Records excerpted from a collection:
=-=-=

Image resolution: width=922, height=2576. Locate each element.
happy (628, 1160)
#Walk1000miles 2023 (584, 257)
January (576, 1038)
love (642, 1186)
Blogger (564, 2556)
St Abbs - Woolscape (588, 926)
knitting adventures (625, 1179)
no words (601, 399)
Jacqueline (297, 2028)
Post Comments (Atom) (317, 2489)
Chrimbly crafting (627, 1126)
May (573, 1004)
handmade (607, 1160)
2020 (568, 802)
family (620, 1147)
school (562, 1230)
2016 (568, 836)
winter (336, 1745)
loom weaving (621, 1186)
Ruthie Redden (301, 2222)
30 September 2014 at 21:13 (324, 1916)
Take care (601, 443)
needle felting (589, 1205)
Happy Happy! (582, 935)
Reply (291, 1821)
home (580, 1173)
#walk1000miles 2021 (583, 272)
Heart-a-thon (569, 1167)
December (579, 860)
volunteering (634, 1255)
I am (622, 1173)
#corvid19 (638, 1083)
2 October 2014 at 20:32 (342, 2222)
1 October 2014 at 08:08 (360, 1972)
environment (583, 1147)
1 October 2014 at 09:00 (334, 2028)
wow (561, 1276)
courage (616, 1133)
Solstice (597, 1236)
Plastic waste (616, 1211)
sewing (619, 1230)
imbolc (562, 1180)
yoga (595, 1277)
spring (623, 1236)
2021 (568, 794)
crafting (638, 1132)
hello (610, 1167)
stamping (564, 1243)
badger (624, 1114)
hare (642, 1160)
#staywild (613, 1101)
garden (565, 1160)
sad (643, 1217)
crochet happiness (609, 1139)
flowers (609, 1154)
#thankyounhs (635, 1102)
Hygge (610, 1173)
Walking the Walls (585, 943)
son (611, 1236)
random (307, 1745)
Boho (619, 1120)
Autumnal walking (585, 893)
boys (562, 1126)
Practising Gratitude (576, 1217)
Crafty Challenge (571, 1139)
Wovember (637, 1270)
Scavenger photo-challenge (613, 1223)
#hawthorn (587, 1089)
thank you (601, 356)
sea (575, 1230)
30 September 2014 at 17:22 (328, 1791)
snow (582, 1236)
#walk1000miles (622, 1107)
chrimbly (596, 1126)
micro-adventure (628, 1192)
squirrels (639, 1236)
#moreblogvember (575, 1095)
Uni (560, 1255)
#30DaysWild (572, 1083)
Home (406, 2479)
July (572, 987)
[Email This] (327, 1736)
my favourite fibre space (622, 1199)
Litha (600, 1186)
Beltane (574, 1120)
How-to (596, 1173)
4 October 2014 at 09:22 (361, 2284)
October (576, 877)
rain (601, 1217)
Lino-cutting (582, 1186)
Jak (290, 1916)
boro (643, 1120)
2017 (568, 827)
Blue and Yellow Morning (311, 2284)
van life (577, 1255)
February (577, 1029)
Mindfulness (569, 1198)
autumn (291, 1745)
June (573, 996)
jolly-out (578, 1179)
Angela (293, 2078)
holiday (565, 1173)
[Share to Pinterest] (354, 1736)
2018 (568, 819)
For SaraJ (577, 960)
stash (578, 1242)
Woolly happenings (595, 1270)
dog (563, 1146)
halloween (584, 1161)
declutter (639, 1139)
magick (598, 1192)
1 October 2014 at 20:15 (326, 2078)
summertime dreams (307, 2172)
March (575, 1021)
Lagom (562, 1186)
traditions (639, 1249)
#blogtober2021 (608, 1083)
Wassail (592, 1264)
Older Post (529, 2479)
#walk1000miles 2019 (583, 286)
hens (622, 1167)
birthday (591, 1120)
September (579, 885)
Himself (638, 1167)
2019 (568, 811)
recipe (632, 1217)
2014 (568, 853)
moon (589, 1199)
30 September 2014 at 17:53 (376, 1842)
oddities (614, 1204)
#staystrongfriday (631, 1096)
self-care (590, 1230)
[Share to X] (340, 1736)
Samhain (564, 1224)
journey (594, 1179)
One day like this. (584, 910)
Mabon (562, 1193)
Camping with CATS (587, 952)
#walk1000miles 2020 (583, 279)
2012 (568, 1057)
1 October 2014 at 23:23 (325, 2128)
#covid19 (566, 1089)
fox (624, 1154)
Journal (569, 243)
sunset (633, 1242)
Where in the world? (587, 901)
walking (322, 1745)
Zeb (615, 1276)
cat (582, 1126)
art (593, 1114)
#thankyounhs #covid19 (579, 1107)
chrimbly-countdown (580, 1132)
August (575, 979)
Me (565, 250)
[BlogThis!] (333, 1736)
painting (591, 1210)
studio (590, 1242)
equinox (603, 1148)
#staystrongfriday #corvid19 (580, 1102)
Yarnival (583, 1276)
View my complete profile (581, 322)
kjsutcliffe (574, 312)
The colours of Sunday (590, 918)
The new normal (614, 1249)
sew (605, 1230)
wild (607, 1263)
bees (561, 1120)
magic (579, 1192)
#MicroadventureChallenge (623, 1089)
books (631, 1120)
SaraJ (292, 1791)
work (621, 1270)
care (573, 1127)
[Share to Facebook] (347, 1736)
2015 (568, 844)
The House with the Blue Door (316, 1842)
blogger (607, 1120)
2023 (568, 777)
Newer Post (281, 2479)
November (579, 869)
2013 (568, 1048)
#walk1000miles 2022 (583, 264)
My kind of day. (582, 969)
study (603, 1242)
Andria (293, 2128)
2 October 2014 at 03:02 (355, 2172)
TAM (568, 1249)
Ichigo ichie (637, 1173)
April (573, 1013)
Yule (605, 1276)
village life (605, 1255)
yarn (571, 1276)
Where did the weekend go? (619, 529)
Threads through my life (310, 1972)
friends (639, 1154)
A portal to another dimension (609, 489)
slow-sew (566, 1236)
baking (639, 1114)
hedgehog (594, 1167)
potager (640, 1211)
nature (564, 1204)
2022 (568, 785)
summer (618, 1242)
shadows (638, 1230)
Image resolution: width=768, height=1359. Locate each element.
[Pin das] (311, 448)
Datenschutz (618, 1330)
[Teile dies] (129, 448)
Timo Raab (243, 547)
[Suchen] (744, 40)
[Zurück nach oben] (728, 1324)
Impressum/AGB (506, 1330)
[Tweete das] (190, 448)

=-=-=

- _WHAT THE TASK ASKS_:
Faithfully transcribe the whole of the data.

- _TASK OUTPUT_:
Image resolution: width=922, height=2576. Locate each element.
happy (628, 1160)
#Walk1000miles 2023 (584, 257)
January (576, 1038)
love (642, 1186)
Blogger (564, 2556)
St Abbs - Woolscape (588, 926)
knitting adventures (625, 1179)
no words (601, 399)
Jacqueline (297, 2028)
Post Comments (Atom) (317, 2489)
Chrimbly crafting (627, 1126)
May (573, 1004)
handmade (607, 1160)
2020 (568, 802)
family (620, 1147)
school (562, 1230)
2016 (568, 836)
winter (336, 1745)
loom weaving (621, 1186)
Ruthie Redden (301, 2222)
30 September 2014 at 21:13 (324, 1916)
Take care (601, 443)
needle felting (589, 1205)
Happy Happy! (582, 935)
Reply (291, 1821)
home (580, 1173)
#walk1000miles 2021 (583, 272)
Heart-a-thon (569, 1167)
December (579, 860)
volunteering (634, 1255)
I am (622, 1173)
#corvid19 (638, 1083)
2 October 2014 at 20:32 (342, 2222)
1 October 2014 at 08:08 (360, 1972)
environment (583, 1147)
1 October 2014 at 09:00 (334, 2028)
wow (561, 1276)
courage (616, 1133)
Solstice (597, 1236)
Plastic waste (616, 1211)
sewing (619, 1230)
imbolc (562, 1180)
yoga (595, 1277)
spring (623, 1236)
2021 (568, 794)
crafting (638, 1132)
hello (610, 1167)
stamping (564, 1243)
badger (624, 1114)
hare (642, 1160)
#staywild (613, 1101)
garden (565, 1160)
sad (643, 1217)
crochet happiness (609, 1139)
flowers (609, 1154)
#thankyounhs (635, 1102)
Hygge (610, 1173)
Walking the Walls (585, 943)
son (611, 1236)
random (307, 1745)
Boho (619, 1120)
Autumnal walking (585, 893)
boys (562, 1126)
Practising Gratitude (576, 1217)
Crafty Challenge (571, 1139)
Wovember (637, 1270)
Scavenger photo-challenge (613, 1223)
#hawthorn (587, 1089)
thank you (601, 356)
sea (575, 1230)
30 September 2014 at 17:22 (328, 1791)
snow (582, 1236)
#walk1000miles (622, 1107)
chrimbly (596, 1126)
micro-adventure (628, 1192)
squirrels (639, 1236)
#moreblogvember (575, 1095)
Uni (560, 1255)
#30DaysWild (572, 1083)
Home (406, 2479)
July (572, 987)
[Email This] (327, 1736)
my favourite fibre space (622, 1199)
Litha (600, 1186)
Beltane (574, 1120)
How-to (596, 1173)
4 October 2014 at 09:22 (361, 2284)
October (576, 877)
rain (601, 1217)
Lino-cutting (582, 1186)
Jak (290, 1916)
boro (643, 1120)
2017 (568, 827)
Blue and Yellow Morning (311, 2284)
van life (577, 1255)
February (577, 1029)
Mindfulness (569, 1198)
autumn (291, 1745)
June (573, 996)
jolly-out (578, 1179)
Angela (293, 2078)
holiday (565, 1173)
[Share to Pinterest] (354, 1736)
2018 (568, 819)
For SaraJ (577, 960)
stash (578, 1242)
Woolly happenings (595, 1270)
dog (563, 1146)
halloween (584, 1161)
declutter (639, 1139)
magick (598, 1192)
1 October 2014 at 20:15 (326, 2078)
summertime dreams (307, 2172)
March (575, 1021)
Lagom (562, 1186)
traditions (639, 1249)
#blogtober2021 (608, 1083)
Wassail (592, 1264)
Older Post (529, 2479)
#walk1000miles 2019 (583, 286)
hens (622, 1167)
birthday (591, 1120)
September (579, 885)
Himself (638, 1167)
2019 (568, 811)
recipe (632, 1217)
2014 (568, 853)
moon (589, 1199)
30 September 2014 at 17:53 (376, 1842)
oddities (614, 1204)
#staystrongfriday (631, 1096)
self-care (590, 1230)
[Share to X] (340, 1736)
Samhain (564, 1224)
journey (594, 1179)
One day like this. (584, 910)
Mabon (562, 1193)
Camping with CATS (587, 952)
#walk1000miles 2020 (583, 279)
2012 (568, 1057)
1 October 2014 at 23:23 (325, 2128)
#covid19 (566, 1089)
fox (624, 1154)
Journal (569, 243)
sunset (633, 1242)
Where in the world? (587, 901)
walking (322, 1745)
Zeb (615, 1276)
cat (582, 1126)
art (593, 1114)
#thankyounhs #covid19 (579, 1107)
chrimbly-countdown (580, 1132)
August (575, 979)
Me (565, 250)
[BlogThis!] (333, 1736)
painting (591, 1210)
studio (590, 1242)
equinox (603, 1148)
#staystrongfriday #corvid19 (580, 1102)
Yarnival (583, 1276)
View my complete profile (581, 322)
kjsutcliffe (574, 312)
The colours of Sunday (590, 918)
The new normal (614, 1249)
sew (605, 1230)
wild (607, 1263)
bees (561, 1120)
magic (579, 1192)
#MicroadventureChallenge (623, 1089)
books (631, 1120)
SaraJ (292, 1791)
work (621, 1270)
care (573, 1127)
[Share to Facebook] (347, 1736)
2015 (568, 844)
The House with the Blue Door (316, 1842)
blogger (607, 1120)
2023 (568, 777)
Newer Post (281, 2479)
November (579, 869)
2013 (568, 1048)
#walk1000miles 2022 (583, 264)
My kind of day. (582, 969)
study (603, 1242)
Andria (293, 2128)
2 October 2014 at 03:02 (355, 2172)
TAM (568, 1249)
Ichigo ichie (637, 1173)
April (573, 1013)
Yule (605, 1276)
village life (605, 1255)
yarn (571, 1276)
Where did the weekend go? (619, 529)
Threads through my life (310, 1972)
friends (639, 1154)
A portal to another dimension (609, 489)
slow-sew (566, 1236)
baking (639, 1114)
hedgehog (594, 1167)
potager (640, 1211)
nature (564, 1204)
2022 (568, 785)
summer (618, 1242)
shadows (638, 1230)
Image resolution: width=768, height=1359. Locate each element.
[Pin das] (311, 448)
Datenschutz (618, 1330)
[Teile dies] (129, 448)
Timo Raab (243, 547)
[Suchen] (744, 40)
[Zurück nach oben] (728, 1324)
Impressum/AGB (506, 1330)
[Tweete das] (190, 448)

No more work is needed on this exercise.